Value-Based Purchasing: Non-Payment for Hospital-Acquired Conditions (HAC)
Author: Jane Metzger
An important operative in healthcare reform is VBP (value-based purchasing), which is pressuring hospitals to improve and report, and encouraging consumers to purchase healthcare based on outcomes quality; and a current VBP focal point is the CMS HAC payment adjustment provision, which denies claims payment upgrades for selected HACs (hospital-acquired conditions). For discharges on and after October 1, 2008, the provision requires CMS to adjust Medicare hospital claim payments when specified HACs are not POA (present on admission). This white paper discusses claims POA reporting requirements, payment adjustment criteria, and mechanics associated with HAC payment adjustments. It also identifies and discusses other payer responses, hospital workflows affected, how hospitals are responding, and how both HAC payment adjustment demands and responses are related to overall VBP and never event management initiatives.

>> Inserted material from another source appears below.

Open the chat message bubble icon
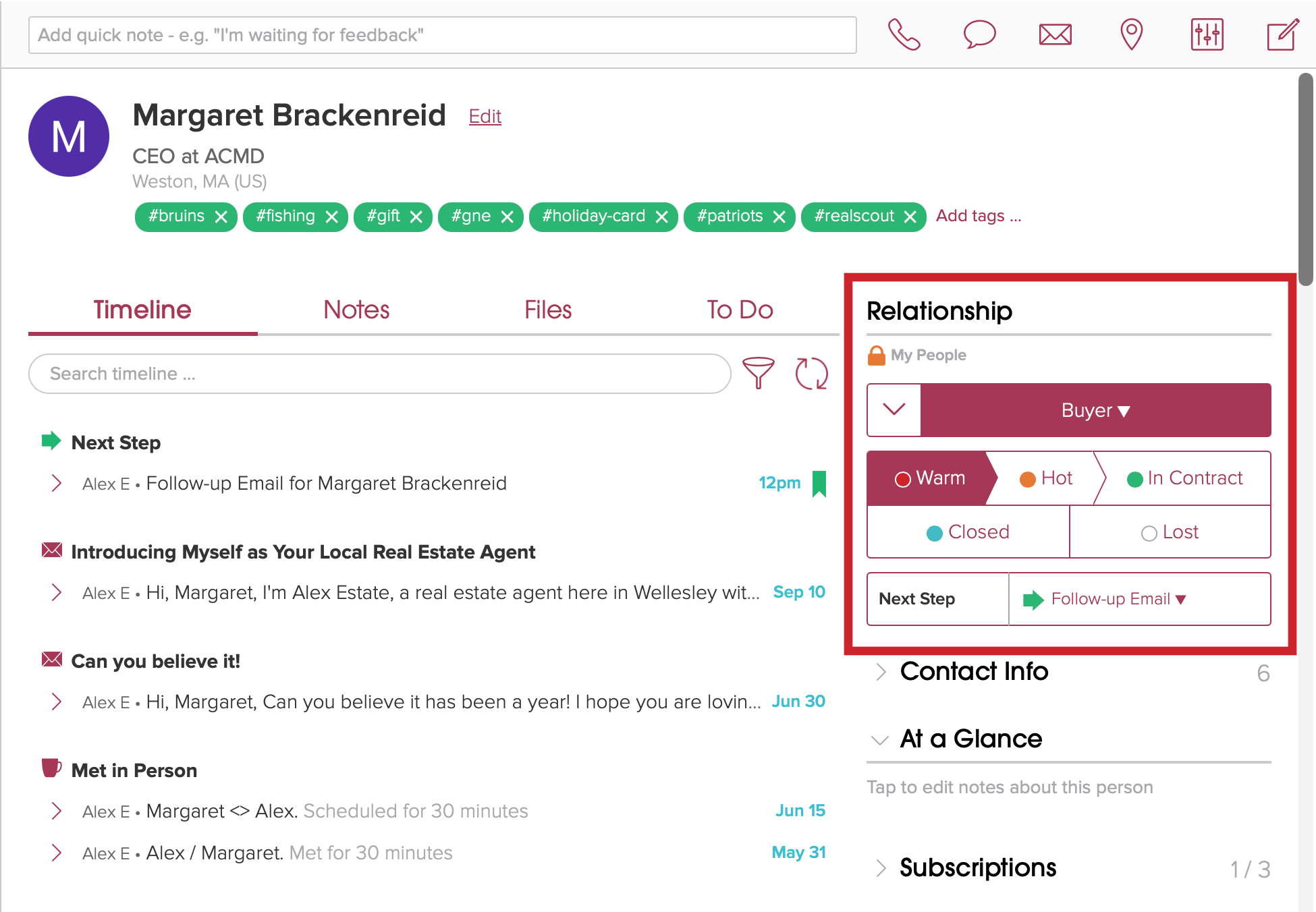This screenshot has height=912, width=1316. (979, 34)
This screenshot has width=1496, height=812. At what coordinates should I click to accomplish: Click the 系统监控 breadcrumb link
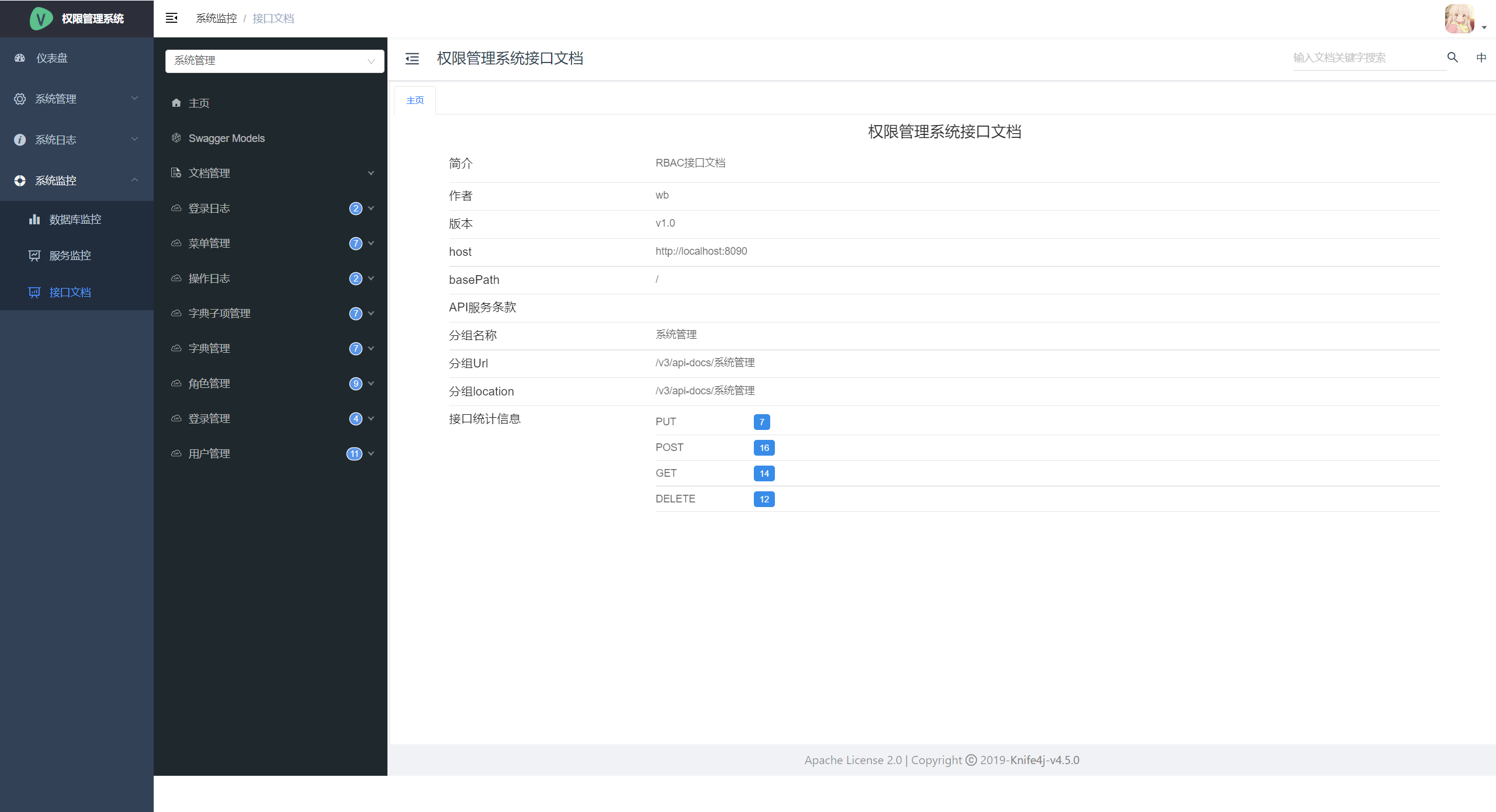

The Global Institute for Emerging Healthcare Practices is the applied research arm of CSC’s Healthcare Group.
Consistent with the history of other major shifts in approaches to healthcare reimbursement in the U.S., the country’s largest payer — Centers for Medicare & Medicaid Services (CMS) — is leading the way with changes to the Medicare program. Authorized by Congress in the Deficit Reduction Act of 2005, CMS has been building upon the Reporting Hospital Quality Data for Annual Payment Update (RHQDAPU) Program, which provided differential payments to hospitals reporting their performance according to a defined set of quality measures (core measures), to put in place a new program beginning in FY 2009 that includes both public reporting and financial incentives for better performance. The intent is to use the combination of transparency and financial incentives to drive improvements in clinical quality, patient-centeredness and efficiency. This is part of the larger CMS initiative to alter reimbursement regulations for hospitals, including the Recovery Audit Contractor (RAC) program, Medicare Severity- DRGs (MS-DRGs), and Medicare rate increases pegged to performance on core measures.